Supplied data ::
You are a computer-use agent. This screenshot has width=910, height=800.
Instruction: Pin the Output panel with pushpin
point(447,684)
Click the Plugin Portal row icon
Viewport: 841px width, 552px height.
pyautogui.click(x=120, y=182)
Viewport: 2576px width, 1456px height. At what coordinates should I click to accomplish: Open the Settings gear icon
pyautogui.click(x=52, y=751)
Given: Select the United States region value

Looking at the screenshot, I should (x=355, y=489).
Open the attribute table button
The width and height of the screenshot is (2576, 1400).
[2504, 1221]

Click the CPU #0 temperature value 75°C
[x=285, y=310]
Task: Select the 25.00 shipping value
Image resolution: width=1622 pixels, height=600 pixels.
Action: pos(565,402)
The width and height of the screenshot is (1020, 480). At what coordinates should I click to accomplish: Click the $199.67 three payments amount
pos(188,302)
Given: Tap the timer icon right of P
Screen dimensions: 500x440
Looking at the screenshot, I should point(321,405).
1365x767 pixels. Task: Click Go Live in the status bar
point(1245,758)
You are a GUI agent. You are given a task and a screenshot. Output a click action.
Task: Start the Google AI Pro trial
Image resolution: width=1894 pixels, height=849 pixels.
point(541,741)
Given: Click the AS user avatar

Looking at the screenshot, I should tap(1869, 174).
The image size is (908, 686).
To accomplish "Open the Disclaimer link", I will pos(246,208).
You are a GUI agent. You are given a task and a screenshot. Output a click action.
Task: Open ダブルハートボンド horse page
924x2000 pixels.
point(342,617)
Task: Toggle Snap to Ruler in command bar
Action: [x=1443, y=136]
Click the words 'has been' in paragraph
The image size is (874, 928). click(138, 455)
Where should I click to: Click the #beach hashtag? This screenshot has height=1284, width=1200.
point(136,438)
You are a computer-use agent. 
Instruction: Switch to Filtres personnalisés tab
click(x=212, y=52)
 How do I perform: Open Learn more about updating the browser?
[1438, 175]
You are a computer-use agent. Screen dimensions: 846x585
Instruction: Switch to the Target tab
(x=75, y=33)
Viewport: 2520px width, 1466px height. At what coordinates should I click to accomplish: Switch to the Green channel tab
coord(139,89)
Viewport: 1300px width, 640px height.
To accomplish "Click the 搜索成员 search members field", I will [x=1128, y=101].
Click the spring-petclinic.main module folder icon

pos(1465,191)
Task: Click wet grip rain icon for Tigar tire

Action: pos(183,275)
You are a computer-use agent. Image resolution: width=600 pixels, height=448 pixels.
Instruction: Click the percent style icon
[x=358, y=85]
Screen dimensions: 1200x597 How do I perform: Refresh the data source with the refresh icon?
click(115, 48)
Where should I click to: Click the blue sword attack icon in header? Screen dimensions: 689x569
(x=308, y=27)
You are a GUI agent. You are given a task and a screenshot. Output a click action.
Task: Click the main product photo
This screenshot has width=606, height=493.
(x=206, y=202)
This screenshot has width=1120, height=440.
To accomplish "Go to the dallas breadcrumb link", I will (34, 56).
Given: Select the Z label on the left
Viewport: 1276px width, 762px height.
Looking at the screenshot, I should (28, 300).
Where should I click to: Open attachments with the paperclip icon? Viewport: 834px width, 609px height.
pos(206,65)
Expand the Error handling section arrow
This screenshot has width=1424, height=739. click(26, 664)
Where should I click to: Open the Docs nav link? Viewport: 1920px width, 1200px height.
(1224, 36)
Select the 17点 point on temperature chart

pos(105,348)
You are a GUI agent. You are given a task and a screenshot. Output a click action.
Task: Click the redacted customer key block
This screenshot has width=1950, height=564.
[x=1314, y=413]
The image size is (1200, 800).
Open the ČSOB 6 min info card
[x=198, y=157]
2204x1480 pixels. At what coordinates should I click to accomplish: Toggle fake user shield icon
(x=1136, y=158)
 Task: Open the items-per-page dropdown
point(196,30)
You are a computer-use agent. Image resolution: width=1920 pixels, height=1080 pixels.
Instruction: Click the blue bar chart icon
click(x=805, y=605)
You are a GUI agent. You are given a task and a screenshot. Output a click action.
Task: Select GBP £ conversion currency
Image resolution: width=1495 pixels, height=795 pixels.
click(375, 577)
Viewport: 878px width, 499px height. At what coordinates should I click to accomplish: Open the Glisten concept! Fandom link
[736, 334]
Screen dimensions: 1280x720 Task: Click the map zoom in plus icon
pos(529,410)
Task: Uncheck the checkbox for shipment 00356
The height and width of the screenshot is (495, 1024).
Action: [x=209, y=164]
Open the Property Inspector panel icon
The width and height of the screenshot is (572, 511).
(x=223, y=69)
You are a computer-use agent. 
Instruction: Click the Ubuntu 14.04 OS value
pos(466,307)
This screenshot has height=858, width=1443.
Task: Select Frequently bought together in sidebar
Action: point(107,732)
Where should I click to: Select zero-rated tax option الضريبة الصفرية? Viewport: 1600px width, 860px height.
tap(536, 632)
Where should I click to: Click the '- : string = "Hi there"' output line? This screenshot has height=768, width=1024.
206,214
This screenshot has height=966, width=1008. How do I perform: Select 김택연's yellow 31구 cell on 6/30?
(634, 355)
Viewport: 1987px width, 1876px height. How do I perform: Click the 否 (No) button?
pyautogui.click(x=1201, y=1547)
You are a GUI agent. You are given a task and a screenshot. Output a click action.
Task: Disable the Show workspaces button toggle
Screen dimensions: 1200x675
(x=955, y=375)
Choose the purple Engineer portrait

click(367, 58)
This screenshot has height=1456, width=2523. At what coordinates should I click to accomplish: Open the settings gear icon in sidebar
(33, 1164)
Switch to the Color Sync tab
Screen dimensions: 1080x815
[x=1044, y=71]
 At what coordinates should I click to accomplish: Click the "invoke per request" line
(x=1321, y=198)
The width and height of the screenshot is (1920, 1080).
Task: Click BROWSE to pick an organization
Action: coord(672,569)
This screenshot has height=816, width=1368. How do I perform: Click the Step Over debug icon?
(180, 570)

Given problem :: Reproduce every one of the records above word for word, from the first line to the last.

Answer in full ::
You are a computer-use agent. This screenshot has width=910, height=800.
Instruction: Pin the Output panel with pushpin
point(447,684)
Click the Plugin Portal row icon
Viewport: 841px width, 552px height.
pyautogui.click(x=120, y=182)
Viewport: 2576px width, 1456px height. At what coordinates should I click to accomplish: Open the Settings gear icon
pyautogui.click(x=52, y=751)
Given: Select the United States region value

Looking at the screenshot, I should (x=355, y=489).
Open the attribute table button
The width and height of the screenshot is (2576, 1400).
[2504, 1221]

Click the CPU #0 temperature value 75°C
[x=285, y=310]
Task: Select the 25.00 shipping value
Image resolution: width=1622 pixels, height=600 pixels.
Action: pos(565,402)
The width and height of the screenshot is (1020, 480). At what coordinates should I click to accomplish: Click the $199.67 three payments amount
pos(188,302)
Given: Tap the timer icon right of P
Screen dimensions: 500x440
Looking at the screenshot, I should point(321,405).
1365x767 pixels. Task: Click Go Live in the status bar
point(1245,758)
You are a GUI agent. You are given a task and a screenshot. Output a click action.
Task: Start the Google AI Pro trial
Image resolution: width=1894 pixels, height=849 pixels.
point(541,741)
Given: Click the AS user avatar

Looking at the screenshot, I should tap(1869, 174).
The image size is (908, 686).
To accomplish "Open the Disclaimer link", I will pos(246,208).
You are a GUI agent. You are given a task and a screenshot. Output a click action.
Task: Open ダブルハートボンド horse page
924x2000 pixels.
point(342,617)
Task: Toggle Snap to Ruler in command bar
Action: [x=1443, y=136]
Click the words 'has been' in paragraph
The image size is (874, 928). click(138, 455)
Where should I click to: Click the #beach hashtag? This screenshot has height=1284, width=1200.
point(136,438)
You are a computer-use agent. 
Instruction: Switch to Filtres personnalisés tab
click(x=212, y=52)
 How do I perform: Open Learn more about updating the browser?
[1438, 175]
You are a computer-use agent. Screen dimensions: 846x585
Instruction: Switch to the Target tab
(x=75, y=33)
Viewport: 2520px width, 1466px height. At what coordinates should I click to accomplish: Switch to the Green channel tab
coord(139,89)
Viewport: 1300px width, 640px height.
To accomplish "Click the 搜索成员 search members field", I will [x=1128, y=101].
Click the spring-petclinic.main module folder icon

pos(1465,191)
Task: Click wet grip rain icon for Tigar tire

Action: pos(183,275)
You are a computer-use agent. Image resolution: width=600 pixels, height=448 pixels.
Instruction: Click the percent style icon
[x=358, y=85]
Screen dimensions: 1200x597 How do I perform: Refresh the data source with the refresh icon?
click(115, 48)
Where should I click to: Click the blue sword attack icon in header? Screen dimensions: 689x569
(x=308, y=27)
You are a GUI agent. You are given a task and a screenshot. Output a click action.
Task: Click the main product photo
This screenshot has width=606, height=493.
(x=206, y=202)
This screenshot has width=1120, height=440.
To accomplish "Go to the dallas breadcrumb link", I will (34, 56).
Given: Select the Z label on the left
Viewport: 1276px width, 762px height.
Looking at the screenshot, I should (28, 300).
Where should I click to: Open attachments with the paperclip icon? Viewport: 834px width, 609px height.
pos(206,65)
Expand the Error handling section arrow
This screenshot has width=1424, height=739. click(26, 664)
Where should I click to: Open the Docs nav link? Viewport: 1920px width, 1200px height.
(1224, 36)
Select the 17点 point on temperature chart

pos(105,348)
You are a GUI agent. You are given a task and a screenshot. Output a click action.
Task: Click the redacted customer key block
This screenshot has width=1950, height=564.
[x=1314, y=413]
The image size is (1200, 800).
Open the ČSOB 6 min info card
[x=198, y=157]
2204x1480 pixels. At what coordinates should I click to accomplish: Toggle fake user shield icon
(x=1136, y=158)
 Task: Open the items-per-page dropdown
point(196,30)
You are a computer-use agent. Image resolution: width=1920 pixels, height=1080 pixels.
Instruction: Click the blue bar chart icon
click(x=805, y=605)
You are a GUI agent. You are given a task and a screenshot. Output a click action.
Task: Select GBP £ conversion currency
Image resolution: width=1495 pixels, height=795 pixels.
click(375, 577)
Viewport: 878px width, 499px height. At what coordinates should I click to accomplish: Open the Glisten concept! Fandom link
[736, 334]
Screen dimensions: 1280x720 Task: Click the map zoom in plus icon
pos(529,410)
Task: Uncheck the checkbox for shipment 00356
The height and width of the screenshot is (495, 1024).
Action: [x=209, y=164]
Open the Property Inspector panel icon
The width and height of the screenshot is (572, 511).
(x=223, y=69)
You are a computer-use agent. 
Instruction: Click the Ubuntu 14.04 OS value
pos(466,307)
This screenshot has height=858, width=1443.
Task: Select Frequently bought together in sidebar
Action: point(107,732)
Where should I click to: Select zero-rated tax option الضريبة الصفرية? Viewport: 1600px width, 860px height.
tap(536, 632)
Where should I click to: Click the '- : string = "Hi there"' output line? This screenshot has height=768, width=1024.
206,214
This screenshot has height=966, width=1008. How do I perform: Select 김택연's yellow 31구 cell on 6/30?
(634, 355)
Viewport: 1987px width, 1876px height. How do I perform: Click the 否 (No) button?
pyautogui.click(x=1201, y=1547)
You are a GUI agent. You are given a task and a screenshot. Output a click action.
Task: Disable the Show workspaces button toggle
Screen dimensions: 1200x675
(x=955, y=375)
Choose the purple Engineer portrait

click(367, 58)
This screenshot has height=1456, width=2523. At what coordinates should I click to accomplish: Open the settings gear icon in sidebar
(33, 1164)
Switch to the Color Sync tab
Screen dimensions: 1080x815
[x=1044, y=71]
 At what coordinates should I click to accomplish: Click the "invoke per request" line
(x=1321, y=198)
The width and height of the screenshot is (1920, 1080).
Task: Click BROWSE to pick an organization
Action: coord(672,569)
This screenshot has height=816, width=1368. How do I perform: Click the Step Over debug icon?
(180, 570)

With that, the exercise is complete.